* **Exercise text**:
● ● ● ● ●

Craig Maupin, on his "The CFS Report", recently posted a blog with a PDF of the following letter; apparently from 1994. I've not seen this before. His blog is well worth reading. As some say the past is prologue.
(If anyone sees any typos I made transcribing it please let me know)
http://www.cfidsreport.com/News/14_Chronic_Fatigue_Syndrome_Definition_IOM_Straus.html
(HHS/National Institutes of Health letterhead).
Dr. Keiji Fukuda.
Medical Epidemiologist.
Centers for Disease Control and Prevention
NCID/DVRD/VEHB
Mail Stop A15
1500 Clifton Road.
Atlanta, Georgia 30333
RE: CFS Article
Dear Keiji,
I read over carefully your response to the Annals and the revision of the case definition article. A masterful treatment and response. I can see nothing standing in the way of its acceptance now. The publication form was signed and returned to Mr. Wolfe a few weeks ago. Let me know if it has failed to appear and I'll be happy to forward another copy.
Now that the definition is revised, we could project at leisure what will come of it. I'd be very interested in your frank opinion on the matter when convenient. My own sense is that a few years of use in the field will once again verify that there is no demonstrable or reproducible differences between individuals who meet the full CFS criteria and those who can be said to suffer Idiopathic Chronic Fatigue. This would beg the question of whether additional revisions to the definition are warranted, or its entire abandonment.
I felt for some time, Keiji, that those who have CFS are at a certain point along a continuum of illness in which fatigue is either the most dominant symptom or the most clearly articulated by virtue of impressions on the part of the patient or physician that such a complaint is important. I predict that fatigue itself will remain the subject of considerable interest, but the notion of a discrete form of fatiguing illness will evaporate. We would, then, be left with Chronic Fatigue that can be distinguished as Idiopathic or Secondary to an identifiable medical or psychiatric disorder. I consider this a desirable outcome.

● ● ● ● ●

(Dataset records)
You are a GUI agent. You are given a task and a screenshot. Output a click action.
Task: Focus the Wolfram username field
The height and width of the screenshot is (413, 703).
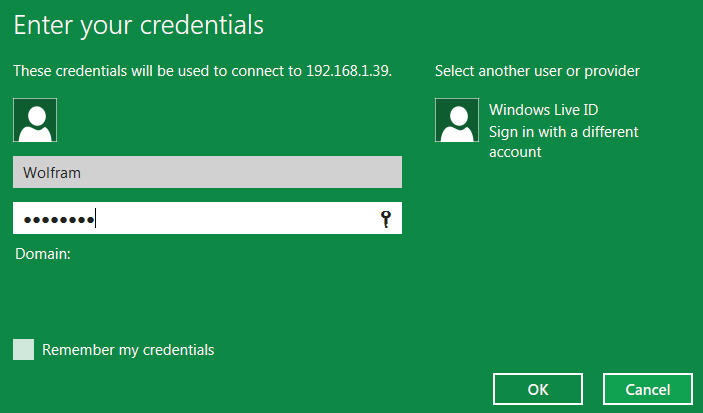207,172
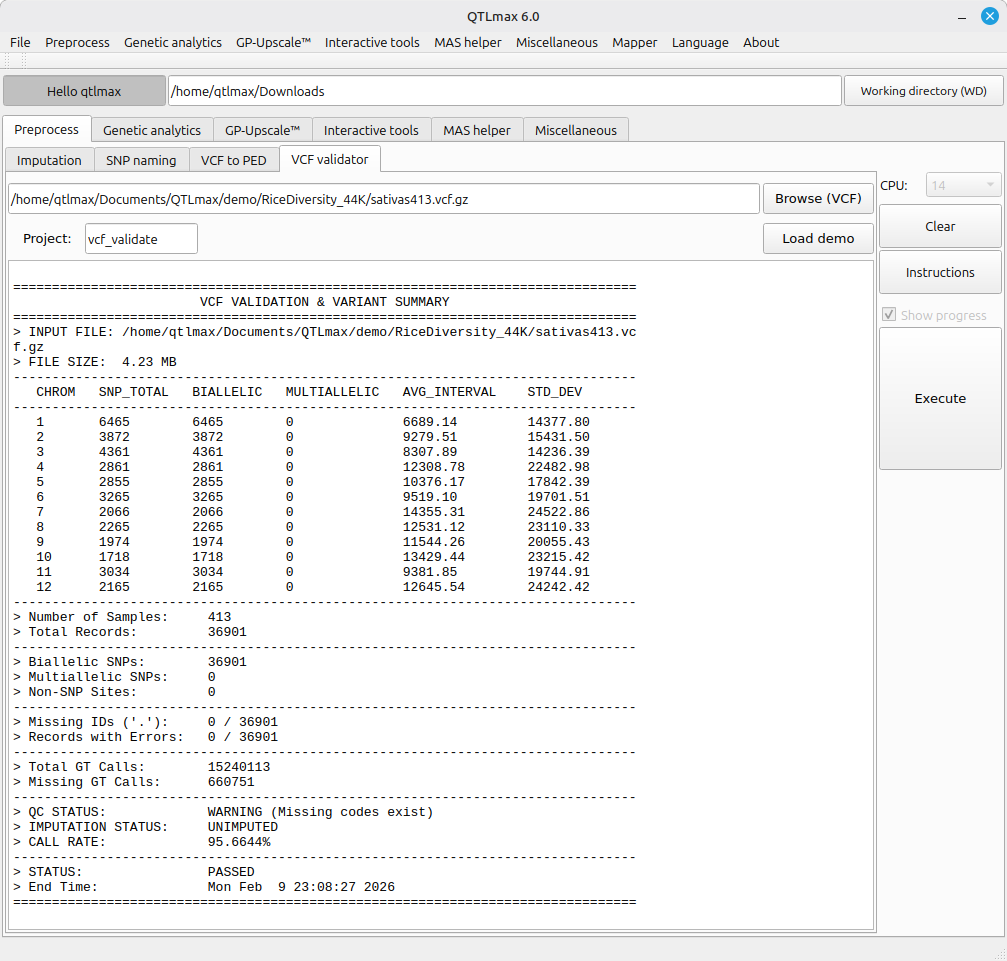Switch to the VCF to PED tab
This screenshot has height=961, width=1007.
tap(234, 160)
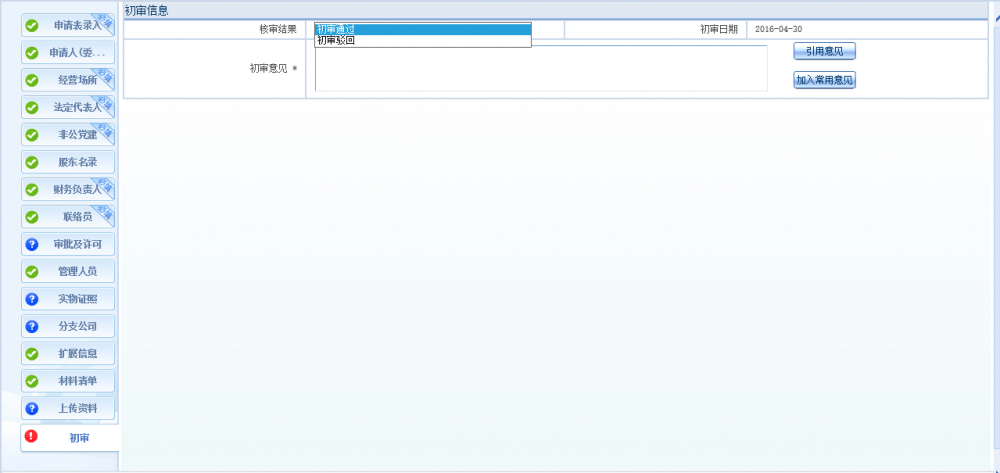Click blue question icon beside 分支公司
Image resolution: width=1000 pixels, height=473 pixels.
(31, 326)
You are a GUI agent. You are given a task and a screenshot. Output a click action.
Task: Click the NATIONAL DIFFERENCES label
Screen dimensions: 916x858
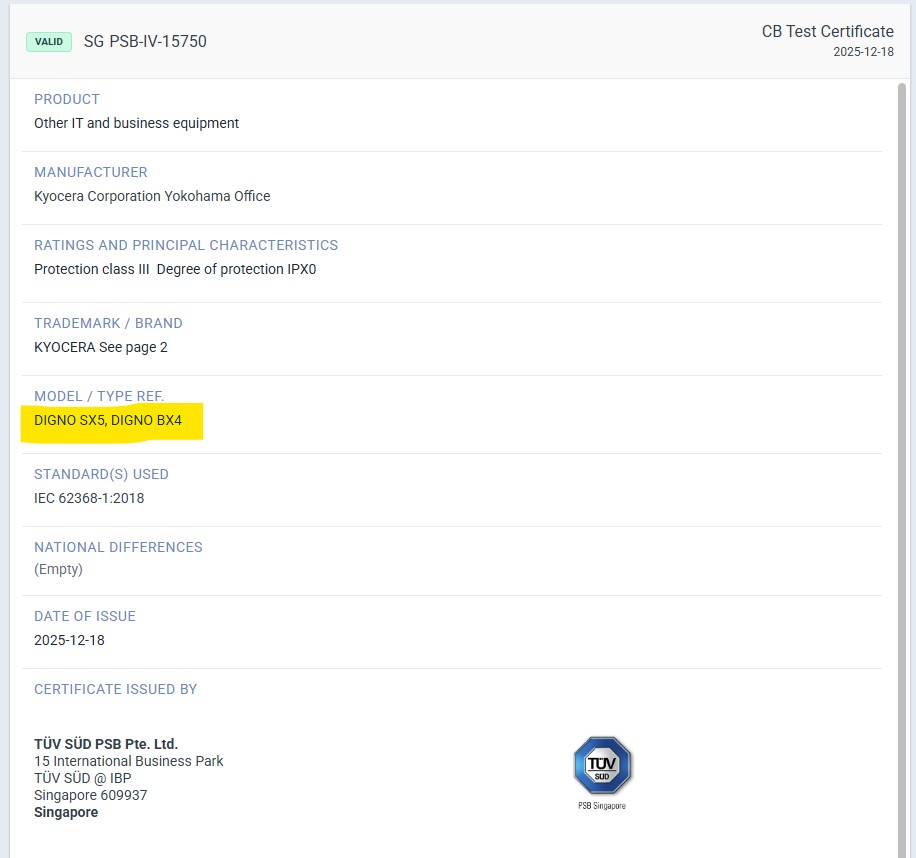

● ● ● ● ●

* **Assigned task A**:
Copy the lines of the recipient's address block in the chronic fatigue syndrome letter, in order, starting with the recipient's name and ending with the city line.
* **Assigned task B**:
Write the next part of the letter on the chronic fatigue syndrome case definition, beginning after its final sentence.

* **Result A**:
Dr. Keiji Fukuda.
Medical Epidemiologist.
Centers for Disease Control and Prevention
NCID/DVRD/VEHB
Mail Stop A15
1500 Clifton Road.
Atlanta, Georgia 30333

* **Result B**:
I know that I suggested this possibility in the 1991 NIH workshop and again at the CDC a year ago. But, the field is moving inexorably to that conclusion. What I would most like to see is that fatigue is not abandoned as a subject for careful consideration because of further failures of CFS case definitions or frustrations arising out of shrill pressures to justify an entity of dubious validity such as CFIDS.
Several people have articulated reluctance over the past decade to embrace a symptom like fatigue as worthy of study. They liken it to the diagnosis of jaundice at the end of the last century to cover a range of vastly different conditions. I disagree. I think it possible to view fatigue more akin to pain than nausea, symptoms arising by virtue of very definite physiological derangements. Perhaps more akin to pain than nausea, because there won't likely be found one locus in the brain that serves to evoke nausea. Maybe, we would have been smarter to have suggested that model to begin with, rather than easing through CFS hypotheses as a default pathway for a failed viral hypothesis. So be it.
In any case, I commend you again on your efforts to forge an international consensus that has scientific merit and is politically acceptable. Your efforts in CFS work should continue. I think your potential impact on the field would be even greater if you assume the position vacated by Ann. You would have the ability to integrate better epidemiologic principles into all of the studies that the Institute funds. I hope you will consider the position more seriously. If I can be of assistance in your deliberations, let me know.
With best regards.
Very sincerely yours
Stephen E. Straus, M.D.
Chief, Laboratory of Clinical Investigation.
National Institute of Allergy and Infectious Diseases.